O primeiro grande teste dessa nova realidade aconteceu contra o Santos.
E terminou justamente da maneira que o novo calendário deveria ajudar a evitar.
Cruzeiro teve tempo, mas apresentou seu pior lado
Entre a vitória sobre o Athletico-PR e a visita à Vila Belmiro, o Cruzeiro teve uma semana inteira de preparação. Não havia decisão de mata-mata no meio do caminho nem necessidade de administrar titulares pensando em outra competição poucos dias depois.
Mesmo assim, a equipe perdeu por 2 a 1 e produziu um primeiro tempo muito abaixo daquele apresentado durante sua recuperação recente.
O problema não ficou restrito ao resultado. Em análise publicada pelo ge, o Santos terminou com mais de 30 finalizações, e o Cruzeiro escapou de uma diferença maior principalmente pelas intervenções do goleiro.
O próprio Artur Jorge reconheceu depois da partida que a primeira etapa foi muito ruim.
O contexto transforma a derrota em algo mais relevante do que simplesmente três pontos desperdiçados fora de casa.
O Cruzeiro havia acabado de ganhar justamente aquilo que normalmente é apresentado como uma das soluções para oscilações físicas e táticas: tempo.
A desculpa do calendário praticamente desapareceu
Durante a disputa simultânea de diferentes competições, qualquer análise sobre o rendimento celeste precisava considerar desgaste, viagens, recuperação curta e necessidade de rodar o elenco.
Agora essa variável perdeu força. Isso não significa que uma semana livre seja suficiente para garantir uma grande atuação. Futebol não funciona dessa maneira. Significa, porém, que os problemas apresentados diante do Santos dificilmente podem ser atribuídos à falta de tempo para preparação.
A cobrança sobre Artur Jorge passa, portanto, a ter outra natureza.
O treinador já mostrou capacidade para alterar o desempenho da equipe. O Cruzeiro melhorou significativamente no segundo turno e conseguiu recolocar a disputa pelas primeiras posições no horizonte.
É justamente por isso que a atuação na Vila Belmiro chama atenção.
Não se trata de uma equipe que ainda tenta descobrir se consegue competir em alto nível.
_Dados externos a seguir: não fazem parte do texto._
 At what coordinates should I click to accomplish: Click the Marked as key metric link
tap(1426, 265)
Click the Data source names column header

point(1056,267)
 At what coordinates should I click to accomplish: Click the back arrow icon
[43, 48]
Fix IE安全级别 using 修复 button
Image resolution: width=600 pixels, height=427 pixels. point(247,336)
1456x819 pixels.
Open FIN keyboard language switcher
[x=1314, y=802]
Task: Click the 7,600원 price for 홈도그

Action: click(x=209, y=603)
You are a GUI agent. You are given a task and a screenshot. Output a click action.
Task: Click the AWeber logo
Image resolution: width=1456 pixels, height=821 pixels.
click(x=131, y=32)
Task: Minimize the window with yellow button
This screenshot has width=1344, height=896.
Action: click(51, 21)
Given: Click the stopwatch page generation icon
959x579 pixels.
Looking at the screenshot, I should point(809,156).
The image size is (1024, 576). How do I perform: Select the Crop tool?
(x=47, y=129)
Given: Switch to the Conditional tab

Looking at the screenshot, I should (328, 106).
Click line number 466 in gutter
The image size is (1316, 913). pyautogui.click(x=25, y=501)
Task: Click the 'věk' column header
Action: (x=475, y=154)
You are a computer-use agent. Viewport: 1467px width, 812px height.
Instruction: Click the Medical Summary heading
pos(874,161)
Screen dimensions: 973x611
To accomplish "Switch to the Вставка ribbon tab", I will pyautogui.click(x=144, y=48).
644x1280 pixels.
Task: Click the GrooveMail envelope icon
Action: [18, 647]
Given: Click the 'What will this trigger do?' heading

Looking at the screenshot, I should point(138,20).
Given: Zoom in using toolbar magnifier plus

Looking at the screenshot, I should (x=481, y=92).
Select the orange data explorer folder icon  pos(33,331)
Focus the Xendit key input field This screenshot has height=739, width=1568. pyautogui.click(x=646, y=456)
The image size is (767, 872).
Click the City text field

Ela já mostrou que consegue. A questão agora é explicar por que, com condições melhores de preparação, voltou a apresentar uma versão tão distante daquela que vinha sustentando a reação.
Otávio evitou que o problema parecesse ainda maior
A diferença entre o desempenho e o placar também merece atenção. O 2 a 1 sugere uma partida apertada. O número de oportunidades criadas pelo Santos conta outra história.
Otávio voltou a confirmar por que ganhou espaço mesmo depois de iniciar a temporada distante da condição de titular.
O crescimento do jovem já vinha sendo acompanhado pelo Moon BH. Em poucos meses, o Cruzeiro transformou um goleiro que começou o ano como terceira opção em um ativo protegido por multa de aproximadamente R$ 600 milhões e, posteriormente, em jogador convocado pela Seleção Brasileira.
Diante do Santos, ele novamente impediu que uma atuação coletiva ruim resultasse em um placar ainda mais pesado.
Do outro lado, Matheus Pereira marcou nos minutos finais e ainda ofereceu à Raposa uma possibilidade de buscar o empate.
O camisa 10 vive justamente uma temporada na qual passou a aparecer mais como finalizador. O Moon BH mostrou em agosto que essa transformação o aproximou de sua melhor marca de gols na carreira.
A reação tardia, contudo, não apaga os problemas anteriores.
Mais tempo também significa mais cobrança
Sem jogos eliminatórios ocupando o meio das semanas, Artur Jorge tende a ter mais sessões para corrigir pressão, saída de bola, organização defensiva e mecanismos ofensivos.
Isso transforma a agenda vazia em uma vantagem e, ao mesmo tempo, em um parâmetro de cobrança.
Quanto mais tempo existe para preparar uma partida, menos convincentes ficam explicações relacionadas à falta de treinamento ou recuperação.
O Cruzeiro ganhou algo valioso quando seu calendário ficou mais leve. Mas a derrota para o Santos revelou o outro lado dessa vantagem.
Se a Raposa realmente possui mais tempo do que vários concorrentes para se preparar, cada atuação muito abaixo do padrão passa também a exigir uma explicação maior.